Author-email: BioNeMo Team <bionemofeedback@nvidia.com>
Requires-Python: >=3.10
Description-Content-Type: text/markdown; charset=UTF-8; variant=GFM

# bionemo-noodles

`bionemo-noodles` is a Python wrapper of [noodles](https://github.com/zaeleus/noodles) that supports `memmap`-based file I/O for FASTA files.

## Installation

To install from PyPI, execute the following command:

```bash
pip install bionemo-noodles
```

### Compatibility

`bionemo-noodles` has pre-built wheels for Python/Cython `3.10`, `3.11`, and `3.12`, and is compatible with `manylinux_2_28` on `x86_64`.

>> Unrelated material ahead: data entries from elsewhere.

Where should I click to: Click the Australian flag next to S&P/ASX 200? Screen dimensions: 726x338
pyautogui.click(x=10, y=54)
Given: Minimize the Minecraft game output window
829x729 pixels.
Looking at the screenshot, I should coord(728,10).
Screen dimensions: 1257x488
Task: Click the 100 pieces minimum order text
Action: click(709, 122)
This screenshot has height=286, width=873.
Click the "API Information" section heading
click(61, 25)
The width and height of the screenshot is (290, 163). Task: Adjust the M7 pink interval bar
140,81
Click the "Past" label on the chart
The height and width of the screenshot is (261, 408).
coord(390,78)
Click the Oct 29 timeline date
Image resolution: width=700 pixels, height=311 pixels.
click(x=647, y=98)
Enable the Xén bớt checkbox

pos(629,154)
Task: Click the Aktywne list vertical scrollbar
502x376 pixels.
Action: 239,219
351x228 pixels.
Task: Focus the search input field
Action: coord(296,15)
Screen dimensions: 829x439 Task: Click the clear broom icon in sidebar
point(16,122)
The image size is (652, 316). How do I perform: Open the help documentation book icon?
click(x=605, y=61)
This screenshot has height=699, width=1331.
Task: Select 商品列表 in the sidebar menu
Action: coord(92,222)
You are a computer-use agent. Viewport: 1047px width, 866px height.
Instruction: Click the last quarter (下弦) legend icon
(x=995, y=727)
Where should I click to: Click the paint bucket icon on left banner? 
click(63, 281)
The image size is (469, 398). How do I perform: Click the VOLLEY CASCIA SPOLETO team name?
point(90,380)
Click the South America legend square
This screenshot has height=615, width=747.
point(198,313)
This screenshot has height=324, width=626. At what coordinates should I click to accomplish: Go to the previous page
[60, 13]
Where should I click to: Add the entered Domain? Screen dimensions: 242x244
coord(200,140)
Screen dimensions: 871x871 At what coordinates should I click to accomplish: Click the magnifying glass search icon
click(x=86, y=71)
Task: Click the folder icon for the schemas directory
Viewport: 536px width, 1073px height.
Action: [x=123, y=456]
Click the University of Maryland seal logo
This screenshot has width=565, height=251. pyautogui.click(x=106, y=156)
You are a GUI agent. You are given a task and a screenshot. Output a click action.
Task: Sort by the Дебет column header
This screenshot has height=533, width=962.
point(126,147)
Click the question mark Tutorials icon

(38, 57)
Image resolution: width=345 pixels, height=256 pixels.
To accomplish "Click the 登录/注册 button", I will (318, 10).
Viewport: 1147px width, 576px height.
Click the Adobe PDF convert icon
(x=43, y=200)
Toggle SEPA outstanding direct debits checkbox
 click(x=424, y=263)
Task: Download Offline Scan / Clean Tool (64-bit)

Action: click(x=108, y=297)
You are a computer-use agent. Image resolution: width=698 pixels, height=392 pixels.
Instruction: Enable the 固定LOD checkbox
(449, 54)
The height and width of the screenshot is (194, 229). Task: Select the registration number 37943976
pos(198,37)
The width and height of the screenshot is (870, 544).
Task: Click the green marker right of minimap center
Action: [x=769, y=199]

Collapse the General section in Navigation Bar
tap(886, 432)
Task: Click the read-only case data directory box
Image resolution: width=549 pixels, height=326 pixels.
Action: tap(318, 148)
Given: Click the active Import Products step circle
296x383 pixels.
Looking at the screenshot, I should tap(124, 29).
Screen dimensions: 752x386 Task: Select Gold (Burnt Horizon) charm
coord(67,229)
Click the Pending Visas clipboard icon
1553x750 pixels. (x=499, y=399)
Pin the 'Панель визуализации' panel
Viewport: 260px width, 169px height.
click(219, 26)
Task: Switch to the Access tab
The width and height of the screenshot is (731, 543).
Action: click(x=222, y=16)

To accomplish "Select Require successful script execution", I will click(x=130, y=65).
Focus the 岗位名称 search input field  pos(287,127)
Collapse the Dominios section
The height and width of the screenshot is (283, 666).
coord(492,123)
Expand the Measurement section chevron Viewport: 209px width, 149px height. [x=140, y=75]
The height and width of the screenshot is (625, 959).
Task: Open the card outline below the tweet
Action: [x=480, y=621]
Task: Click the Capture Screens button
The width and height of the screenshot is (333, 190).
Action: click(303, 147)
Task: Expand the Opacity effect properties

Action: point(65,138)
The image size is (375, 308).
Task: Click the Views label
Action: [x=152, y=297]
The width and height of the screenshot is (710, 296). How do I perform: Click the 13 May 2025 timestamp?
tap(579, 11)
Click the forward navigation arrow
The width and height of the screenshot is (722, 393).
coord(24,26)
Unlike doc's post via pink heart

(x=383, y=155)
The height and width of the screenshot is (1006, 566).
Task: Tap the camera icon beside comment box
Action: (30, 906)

For a custom build configuration that is not currently supported on PyPI, reach out to: bionemofeedback@nvidia.com

## Usage

An example `torch.utils.data.Dataset` using `NvFaidx` / `bionemo-noodles`:
```
import json
from pathlib import Path

import torch

from bionemo.noodles.nvfaidx import NvFaidx

class SimpleFastaDataset(torch.utils.data.Dataset):

    def __init__(self, fasta_path: Path, tokenizer):
        """Initialize the dataset."""
        super().__init__()
        self.fasta = NvFaidx(fasta_path)
        self.seqids = sorted(self.fasta.keys())
        self.tokenizer = tokenizer

    def write_idx_map(self, output_dir: Path):
        """Write the index map to the output directory."""
        with open(output_dir / "seq_idx_map.json", "w") as f:
            json.dump({seqid: idx for idx, seqid in enumerate(self.seqids)}, f)

    def __len__(self):
        """Get the length of the dataset."""
        return len(self.seqids)

    def __getitem__(self, idx: int) -> dict[str, torch.Tensor]:
        """Get an item from the dataset."""
        sequence = self.fasta[self.seqids[idx]].sequence().upper()
        tokenized_seq = self.tokenizer.text_to_ids(sequence)
        loss_mask = torch.ones_like(torch.tensor(tokenized_seq, dtype=torch.long), dtype=torch.long)
        return {
            "tokens": torch.tensor(tokenized_seq, dtype=torch.long),
            "position_ids": torch.arange(len(tokenized_seq), dtype=torch.long),
            "seq_idx": torch.tensor(idx, dtype=torch.long),
            "loss_mask": loss_mask,
        }
```

## BioNeMo Framework Ecosystem Development

To install this sub-package locally (with `--editable`):
```
pip install -e .
```

To run unit tests, execute:
```bash
pytest -v .
```

To build wheels for different Python, Linux, and system architecture configurations, run the [BioNeMo Sub-Package GitHub Actions Workflow (bionemo-subpackage-ci.yml)](https://github.com/NVIDIA/bionemo-framework/blob/main/.github/workflows/bionemo-subpackage-ci.yml)